Le film pose très tôt la maxime qui le gouverne : « la mémoire mêle le vrai et le faux ». Bi Gan refuse l’illusion d’un passé stable. La mémoire travaille par motifs qui se répètent (la montre, le pendule, les agrumes, la raquette). Répéter, ici, c'est créer des réseaux de correspondance qui donnent sens à l’errance. La maison qui « tourne » (l’illusion des amants) devient le symbole de l’amour comme phénomène qui cherche l’immobilité dans la rotation, la tentative d’immortaliser l’éphémère. Le feu de Bengale, opposé à la montre, éclaire ce contraste entre l’instant / l’éternel.
Les personnages rencontrés dans la séquence longue fonctionnent souvent comme des repères symboliques (le Jeune Chat, la femme rousse, la chanteuse rousse, le garçon à la tête de chèvre) : ce sont des figures-balises qui activent des résonances. L’idée des PNJ n’est pas déshumanisante ici : elle souligne que l’espace mental du héros est structuré comme un monde à explorer où chaque figure a sa fonction.
Kaili (ses ruines, sa gentrification, ses villas délabrées) est un personnage social. Le film n’élude pas la dimension matérielle (maisons détruites, mines abandonnées, marché nocturne, karaokés). Le réalisme magique de Bi Gan n’est pas une fuite de la politique ; il en est la forme sensible : la ville réelle contient ses fantômes (mafia, exactions, disparitions) - le rêve révèle ce que l’histoire officielle tait. Ainsi la nostalgie romantique d’un amour devient le point d’appui d’une interrogation sur les traces laissées par la violence et la marginalité.
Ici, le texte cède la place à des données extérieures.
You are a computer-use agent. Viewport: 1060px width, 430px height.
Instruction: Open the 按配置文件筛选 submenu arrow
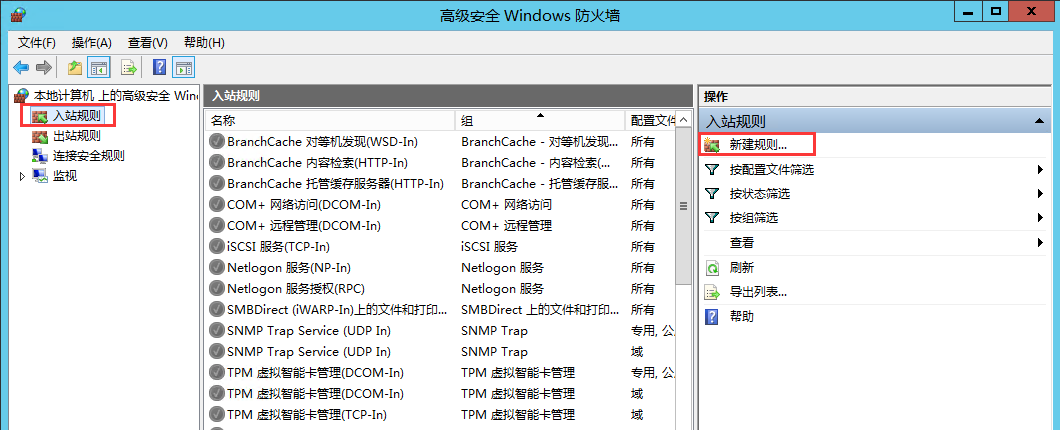pos(1040,170)
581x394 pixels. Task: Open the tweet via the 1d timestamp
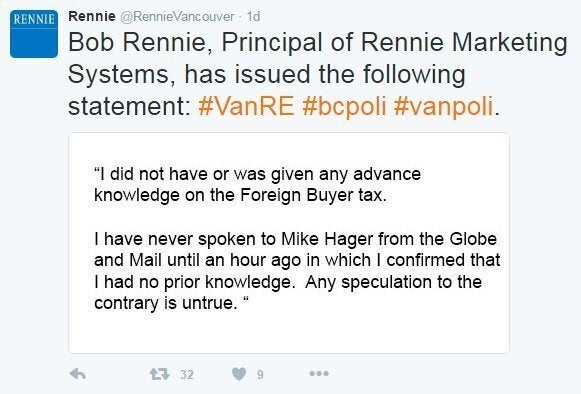tap(253, 17)
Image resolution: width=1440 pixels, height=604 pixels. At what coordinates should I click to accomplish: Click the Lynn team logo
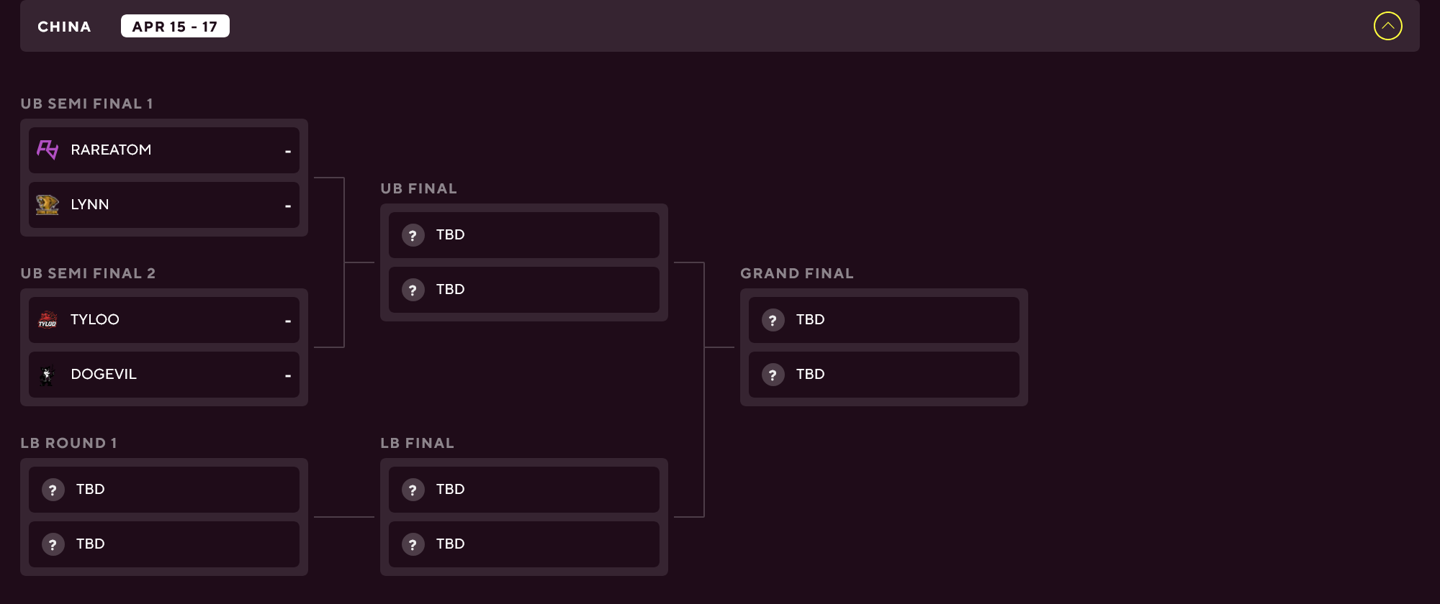[47, 205]
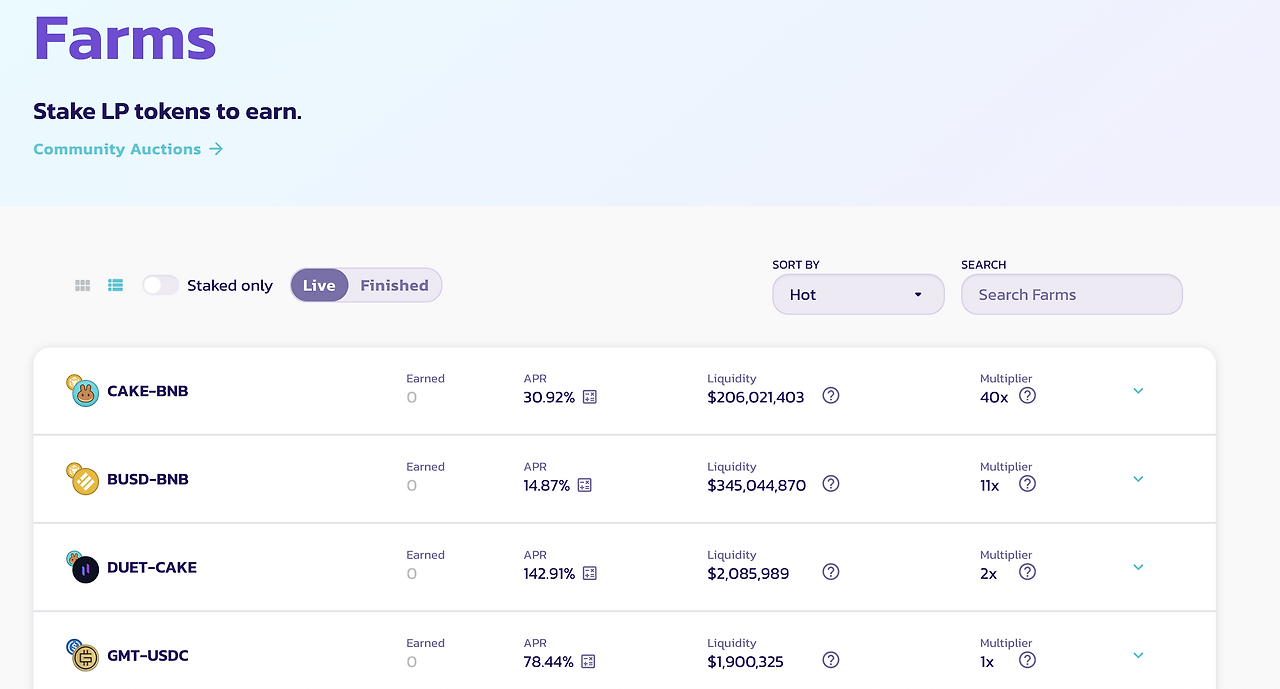
Task: Open APR calculator for CAKE-BNB
Action: tap(590, 397)
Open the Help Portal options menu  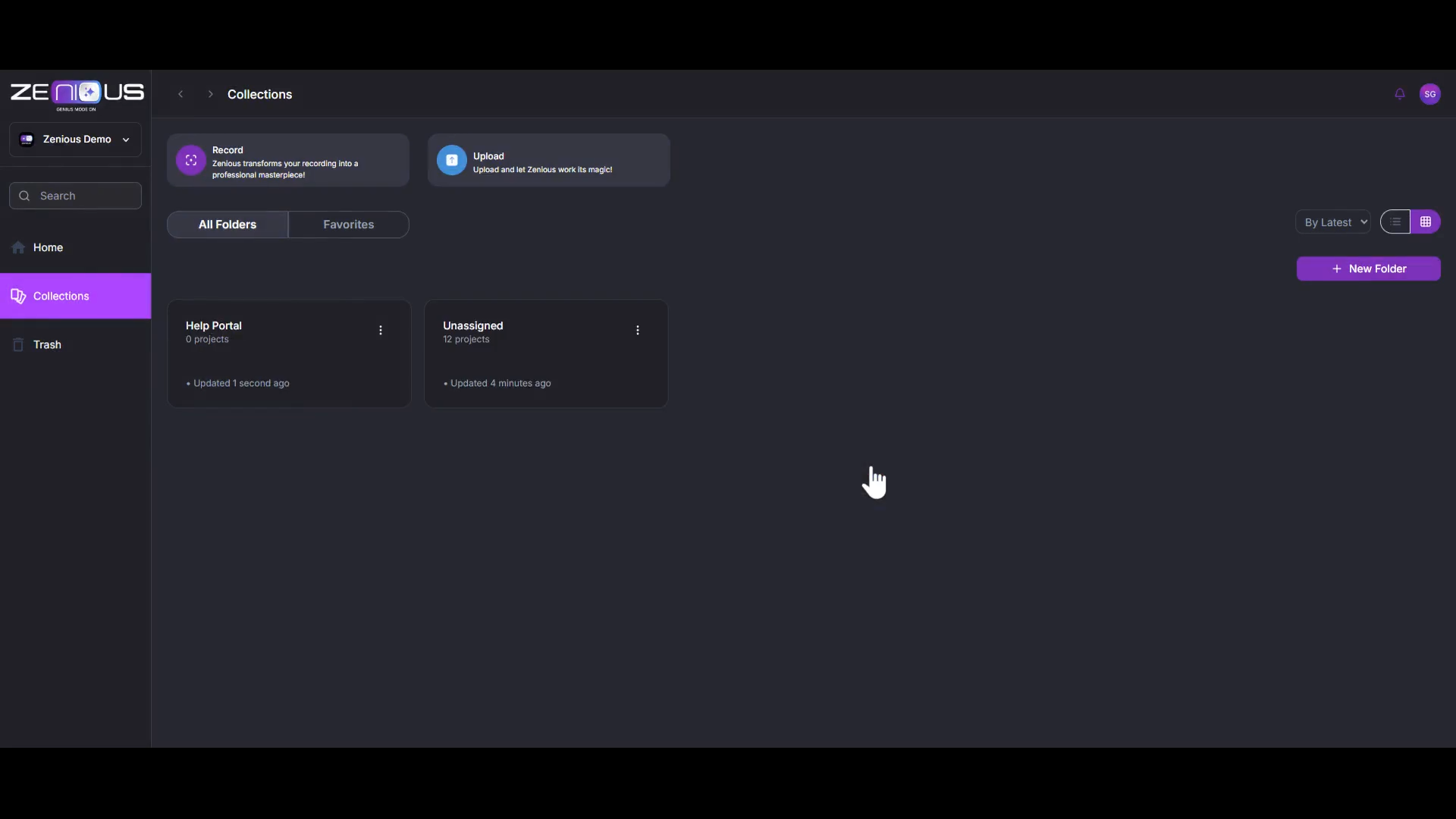[x=381, y=330]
Les pendules et montres matérialisent la conscience du temps, du temps historique, du temps personnel, du temps du rêve. Bi Gan joue le contraste entre la montre (mesure, durée, pouvoir de la modernité) et le feu (éphémère, intensité, mortalité). L’incantation finale qui fait « tourner » la maison donne, littéralement, une solution mythique : l’éternité est produite symboliquement par le mouvement circulaire mais l’éternité ainsi acquise est-elle vraie, ou juste une image parfaite, une fiction consolatrice?
Quelle lecture en tirer ?
Là où d’autres films cherchent à expliquer, Bi Gan préfère fabriquer des chambres d’écho où l’on peut entendre, parfois pour la première fois, les secrets que l’on portait. Si vous sortez du film et que vous n’avez pas la réponse complète à « ce qui est arrivé », c’est normal. Le film n’offre pas un dénouement d’enquête mais un objet-mémoire : il vous prête des clés, il attend de vous que vous entriez dans la maison et que vous laissiez tourner la pièce. Là commence vraiment le voyage.